Though it did not pass during the midterms, Issue 1 was a potential progressive amendment to the state constitution that — if passed — would have prohibited judges from sending people to jail for violating probation terms, reallocated money from inmate care to drug treatment and crime-victim programs, allowed people convicted of drug crimes to petition the court for re-sentencing, and cut prison time for individuals who complete vocational or rehabilitation programs (except those convicted of murder, rape, or child molestation). It would have brought about drastic changes to the Ohio justice system and had the potential to save thousands of lives.
After the failure of Issue 1, Republicans in the Ohio State Senate have used the bill as a template to create Senate Bill 3. Sponsors of the bill state that it “is aimed at providing better access to treatment for Ohioans struggling with drug addiction and helping low-level offenders successfully re-enter the workforce, while ensuring violent offenders and drug traffickers are put in prison.”
This bill was introduced in February, and members of the state legislature say that if the bill passes, it will likely only be voted upon right before the legislature takes their summer break. This means that the bill will ultimately take over four months to pass. Alternatively, the heartbeat bill took only a month and a half to pass after it the newest version was introduced.
Why is it that state lawmakers are more eager to put restrictions on women than save the lives of their own citizens?
The priorities of these lawmakers are extremely distorted. Every year, thousands of Ohioans die from accidental overdoses, and this number has been on the rise for years. However, there have been no substantive policies enacted or adjustments made to the justice system. There is no time for month-long debates — Ohio has needed drastic, fast changes for years, and residents have yet to see this change. Instead, the only changes that Ohio is seeing are the enforcement of a heartbeat bill and the further protection of AR-15 guns, which are the only substantive bills that Governor DeWine has signed since coming into office.
Furthermore, the passage of the heartbeat bill will surely have economic implications for the state of Ohio. Former Governor John Kasich vetoed several heartbeat bills during his term because he believed that their passage would lead to lawsuits that would take a severe toll on Ohio’s budget and finances. Since Governor DeWine signed the bill, the American Civil Liberties Union of Ohio immediately announced that it would file a court challenge before it goes into effect as scheduled in 90 days.

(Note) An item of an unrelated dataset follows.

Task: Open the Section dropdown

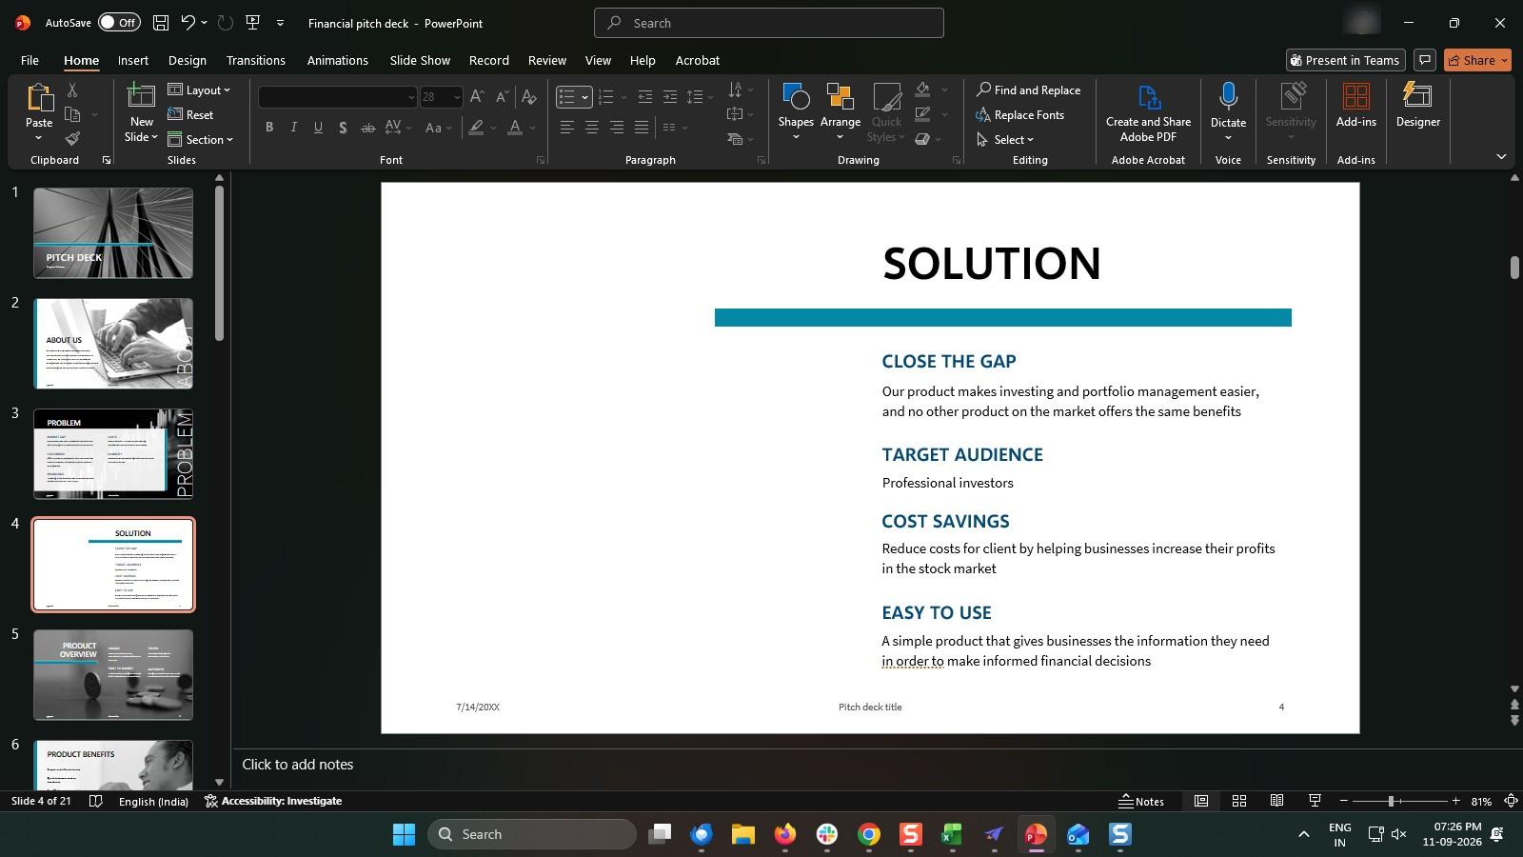Action: pyautogui.click(x=201, y=139)
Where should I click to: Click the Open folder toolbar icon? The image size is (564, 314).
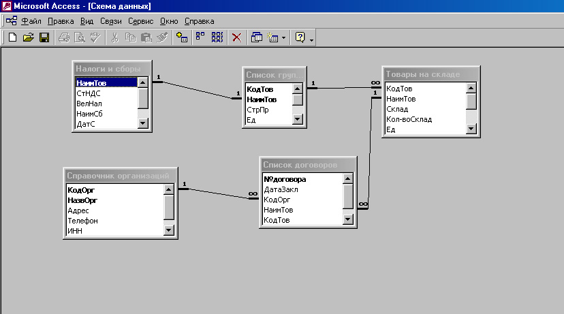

This suit will inevitably cost taxpayers thousands of dollars over the course of the hearings — further evidence that the Ohio legislature prioritizes policing women over the financial well-being of its residents.
The situation in Ohio is only getting worse for residents as time passes. Addiction rates and overdose deaths continue to increase. Major businesses are moving out of Ohio or cutting jobs that residents need, putting thousands out of jobs. The situation is so bad that Ohio Watchdog ranked Ohio at number six in the nation for people leaving the state.
As long as Ohio lawmakers continue to prioritize things like abortion bans over their citizens’ wellbeing, then the situation will only continue to worsen. These are serious issues that affect the physical well-being and the livelihoods of Ohioans, and they are the issues that state lawmakers must begin to prioritize. If they can pass the most restrictive abortion bill in the United States in under two months, they should be able to pass a drug reform bill just as quickly. Ohio lives depend on it.